>>

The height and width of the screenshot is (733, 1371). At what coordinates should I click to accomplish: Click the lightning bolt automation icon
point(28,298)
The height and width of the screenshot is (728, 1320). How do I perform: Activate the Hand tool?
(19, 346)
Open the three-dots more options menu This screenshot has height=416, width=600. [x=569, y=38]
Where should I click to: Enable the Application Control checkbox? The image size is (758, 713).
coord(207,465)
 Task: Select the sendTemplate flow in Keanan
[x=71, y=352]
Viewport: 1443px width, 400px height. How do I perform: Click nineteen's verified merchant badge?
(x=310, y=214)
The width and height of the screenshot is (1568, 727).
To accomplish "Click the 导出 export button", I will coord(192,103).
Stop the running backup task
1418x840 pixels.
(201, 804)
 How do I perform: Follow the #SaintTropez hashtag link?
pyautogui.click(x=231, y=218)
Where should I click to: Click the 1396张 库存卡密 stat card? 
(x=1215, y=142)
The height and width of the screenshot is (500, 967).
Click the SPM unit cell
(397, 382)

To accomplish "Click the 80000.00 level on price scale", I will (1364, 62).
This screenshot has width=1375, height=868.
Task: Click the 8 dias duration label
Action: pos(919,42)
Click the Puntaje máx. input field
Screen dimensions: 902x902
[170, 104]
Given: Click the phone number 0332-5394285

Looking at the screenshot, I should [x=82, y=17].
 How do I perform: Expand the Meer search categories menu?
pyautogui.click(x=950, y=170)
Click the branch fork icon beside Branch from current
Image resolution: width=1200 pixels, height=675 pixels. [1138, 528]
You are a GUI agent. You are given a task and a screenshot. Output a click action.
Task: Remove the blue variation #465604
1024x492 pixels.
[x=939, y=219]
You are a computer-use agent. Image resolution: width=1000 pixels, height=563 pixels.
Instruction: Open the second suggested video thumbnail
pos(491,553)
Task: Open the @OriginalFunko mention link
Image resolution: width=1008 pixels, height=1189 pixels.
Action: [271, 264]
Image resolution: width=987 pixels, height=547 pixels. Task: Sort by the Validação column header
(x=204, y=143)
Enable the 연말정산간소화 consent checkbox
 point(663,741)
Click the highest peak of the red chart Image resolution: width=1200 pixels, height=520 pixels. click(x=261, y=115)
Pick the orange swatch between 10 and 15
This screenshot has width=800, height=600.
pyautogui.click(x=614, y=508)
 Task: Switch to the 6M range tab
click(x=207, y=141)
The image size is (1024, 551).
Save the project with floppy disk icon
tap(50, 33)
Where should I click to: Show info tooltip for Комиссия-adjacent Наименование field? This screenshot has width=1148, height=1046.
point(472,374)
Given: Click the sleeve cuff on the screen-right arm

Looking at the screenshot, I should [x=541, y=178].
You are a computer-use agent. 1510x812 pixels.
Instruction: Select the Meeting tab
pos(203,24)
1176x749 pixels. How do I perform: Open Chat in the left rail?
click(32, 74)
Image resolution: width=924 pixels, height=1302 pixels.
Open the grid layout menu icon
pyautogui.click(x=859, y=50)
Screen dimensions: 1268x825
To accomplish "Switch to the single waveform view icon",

<<

WHAT THIS TASK INVOLVES: What lines in the listing contain "computer"? Copy them all.

ANSWER SECTION:
You are a computer-use agent. Image resolution: width=1000 pixels, height=563 pixels.
You are a computer-use agent. 1510x812 pixels.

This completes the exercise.